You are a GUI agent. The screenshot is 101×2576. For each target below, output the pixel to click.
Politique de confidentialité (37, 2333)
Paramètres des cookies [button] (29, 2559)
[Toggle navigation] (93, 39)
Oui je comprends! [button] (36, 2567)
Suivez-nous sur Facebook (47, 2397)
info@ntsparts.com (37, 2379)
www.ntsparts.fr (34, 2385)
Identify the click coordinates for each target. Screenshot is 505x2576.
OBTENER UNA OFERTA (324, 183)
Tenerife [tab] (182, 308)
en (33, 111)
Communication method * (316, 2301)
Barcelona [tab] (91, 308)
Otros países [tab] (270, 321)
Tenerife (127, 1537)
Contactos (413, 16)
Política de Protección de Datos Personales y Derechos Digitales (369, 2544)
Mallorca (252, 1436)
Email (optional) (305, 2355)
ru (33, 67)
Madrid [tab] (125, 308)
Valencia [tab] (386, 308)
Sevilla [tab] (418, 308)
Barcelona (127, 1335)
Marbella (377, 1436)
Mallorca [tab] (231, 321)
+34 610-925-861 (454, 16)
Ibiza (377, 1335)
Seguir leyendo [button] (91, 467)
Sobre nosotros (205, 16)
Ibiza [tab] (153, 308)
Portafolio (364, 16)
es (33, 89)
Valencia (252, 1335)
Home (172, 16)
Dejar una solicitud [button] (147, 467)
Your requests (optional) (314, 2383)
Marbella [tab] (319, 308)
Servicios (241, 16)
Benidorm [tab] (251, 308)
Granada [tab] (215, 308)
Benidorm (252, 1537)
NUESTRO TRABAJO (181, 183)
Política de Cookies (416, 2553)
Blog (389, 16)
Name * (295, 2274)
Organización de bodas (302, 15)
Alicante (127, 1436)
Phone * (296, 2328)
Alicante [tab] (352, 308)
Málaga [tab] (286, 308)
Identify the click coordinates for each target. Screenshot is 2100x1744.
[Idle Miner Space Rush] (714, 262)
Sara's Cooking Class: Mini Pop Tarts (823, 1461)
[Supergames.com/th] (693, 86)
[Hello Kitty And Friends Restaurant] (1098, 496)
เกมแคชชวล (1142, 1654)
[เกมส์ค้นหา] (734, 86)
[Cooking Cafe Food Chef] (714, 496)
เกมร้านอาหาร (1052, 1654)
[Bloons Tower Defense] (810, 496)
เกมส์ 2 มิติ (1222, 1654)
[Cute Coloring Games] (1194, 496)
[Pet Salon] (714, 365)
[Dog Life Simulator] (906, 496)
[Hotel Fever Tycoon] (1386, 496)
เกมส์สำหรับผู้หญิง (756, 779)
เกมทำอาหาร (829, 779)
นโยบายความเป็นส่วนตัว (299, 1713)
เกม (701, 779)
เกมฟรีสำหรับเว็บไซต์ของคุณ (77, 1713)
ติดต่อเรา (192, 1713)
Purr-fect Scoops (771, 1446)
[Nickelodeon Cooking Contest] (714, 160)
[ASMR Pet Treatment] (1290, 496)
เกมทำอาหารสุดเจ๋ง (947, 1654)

☆ ☆ ☆ ☆ ☆

> Assignment
Return every line of the material in which the word "click" is found.

> Response
You are a GUI agent. The screenshot is 101×2576. For each target below, output the pixel to click.
Identify the click coordinates for each target. Screenshot is 505x2576.
Identify the click coordinates for each target. Screenshot is 2100x1744.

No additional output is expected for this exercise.